▸ TASK GOAL: In the records that follow, find the line with "Open the bar chart report icon"; from there, retype every line exactly through the line with "Given: Click the", which also belongs to the answer.

* * * * * * *

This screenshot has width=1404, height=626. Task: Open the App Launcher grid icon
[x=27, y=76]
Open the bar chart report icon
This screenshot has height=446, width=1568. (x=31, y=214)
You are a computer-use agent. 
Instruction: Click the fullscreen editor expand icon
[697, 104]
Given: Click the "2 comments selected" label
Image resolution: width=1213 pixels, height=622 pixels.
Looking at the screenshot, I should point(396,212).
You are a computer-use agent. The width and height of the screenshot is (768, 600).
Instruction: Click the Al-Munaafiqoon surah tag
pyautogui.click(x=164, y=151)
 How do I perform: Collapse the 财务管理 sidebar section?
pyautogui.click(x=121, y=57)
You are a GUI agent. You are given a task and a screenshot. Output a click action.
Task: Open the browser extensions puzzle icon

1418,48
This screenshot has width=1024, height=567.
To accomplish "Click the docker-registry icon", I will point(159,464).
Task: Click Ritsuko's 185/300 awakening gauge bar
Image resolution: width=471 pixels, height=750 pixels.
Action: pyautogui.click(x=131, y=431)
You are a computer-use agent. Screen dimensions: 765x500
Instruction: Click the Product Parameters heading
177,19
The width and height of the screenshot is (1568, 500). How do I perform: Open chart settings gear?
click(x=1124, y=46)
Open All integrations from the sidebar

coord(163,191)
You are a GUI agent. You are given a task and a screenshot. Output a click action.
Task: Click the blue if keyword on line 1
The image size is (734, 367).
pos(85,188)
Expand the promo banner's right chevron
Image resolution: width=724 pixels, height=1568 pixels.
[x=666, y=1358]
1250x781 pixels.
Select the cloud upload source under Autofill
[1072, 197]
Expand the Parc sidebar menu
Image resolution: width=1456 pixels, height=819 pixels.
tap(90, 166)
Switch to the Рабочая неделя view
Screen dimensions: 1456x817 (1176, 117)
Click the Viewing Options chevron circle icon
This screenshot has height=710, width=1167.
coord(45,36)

* * * * * * *

▸ OUTPUT FOR THIS TASK:
Open the bar chart report icon
This screenshot has height=446, width=1568. (x=31, y=214)
You are a computer-use agent. 
Instruction: Click the fullscreen editor expand icon
[697, 104]
Given: Click the "2 comments selected" label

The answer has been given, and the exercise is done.